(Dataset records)
>>>>
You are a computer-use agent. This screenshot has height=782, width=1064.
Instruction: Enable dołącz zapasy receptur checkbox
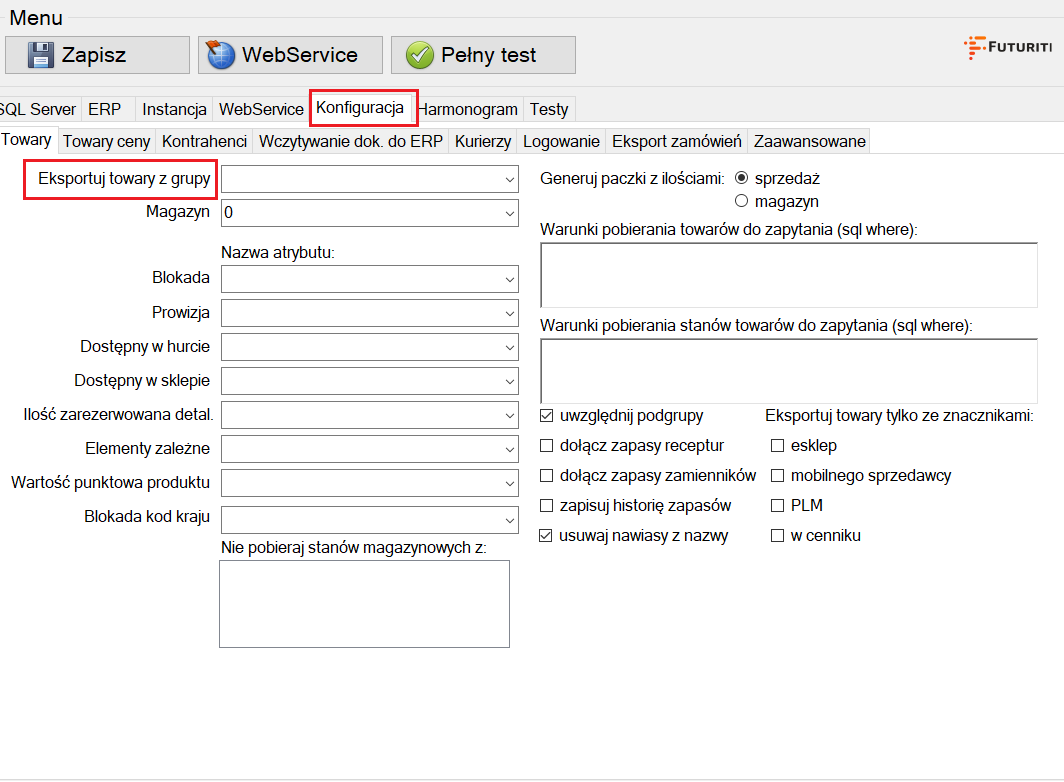click(x=546, y=445)
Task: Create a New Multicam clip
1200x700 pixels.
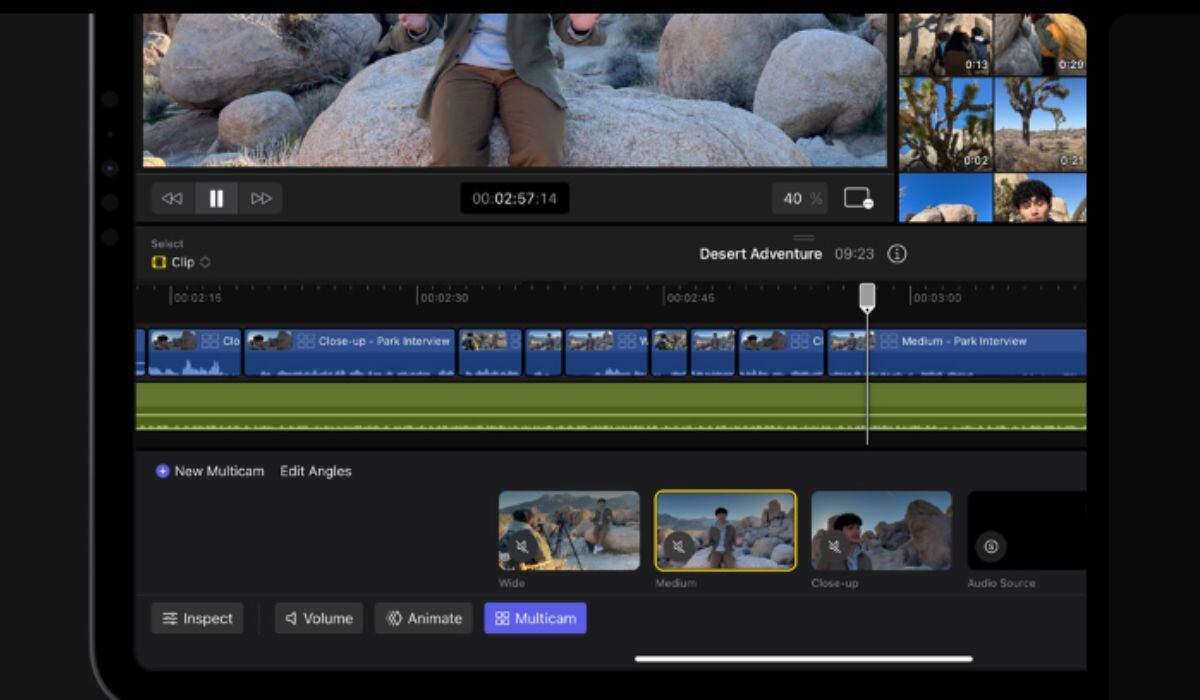Action: pyautogui.click(x=210, y=471)
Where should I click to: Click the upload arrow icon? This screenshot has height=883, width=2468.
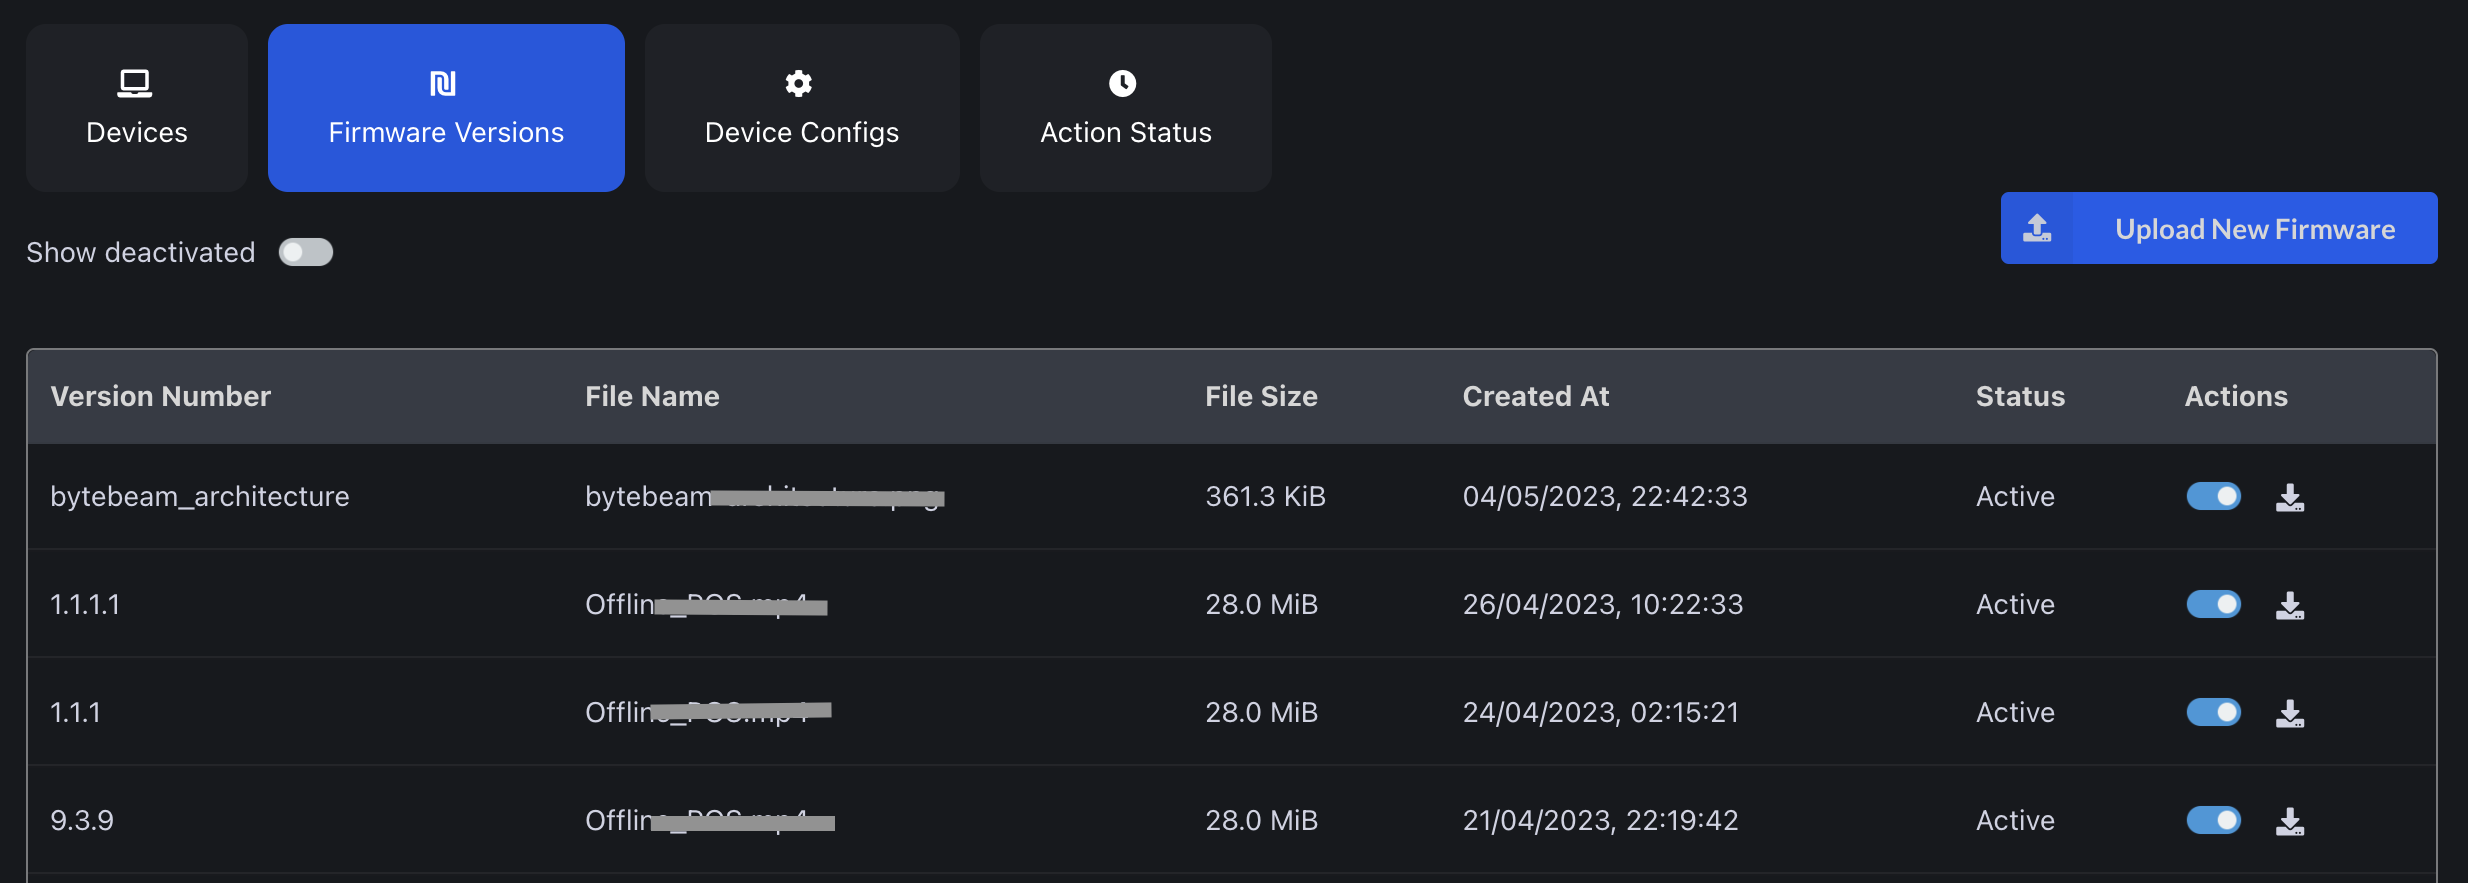coord(2037,229)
<<<<
▶ [Problem description]:
An exact copy is needed of every line from the line containing "Task: Create a New Multicam clip" to the last line of the records; pictures stay out of it.

▶ [Response to the task]:
Task: Create a New Multicam clip
1200x700 pixels.
Action: pyautogui.click(x=210, y=471)
Where should I click to: Click the upload arrow icon? This screenshot has height=883, width=2468.
coord(2037,229)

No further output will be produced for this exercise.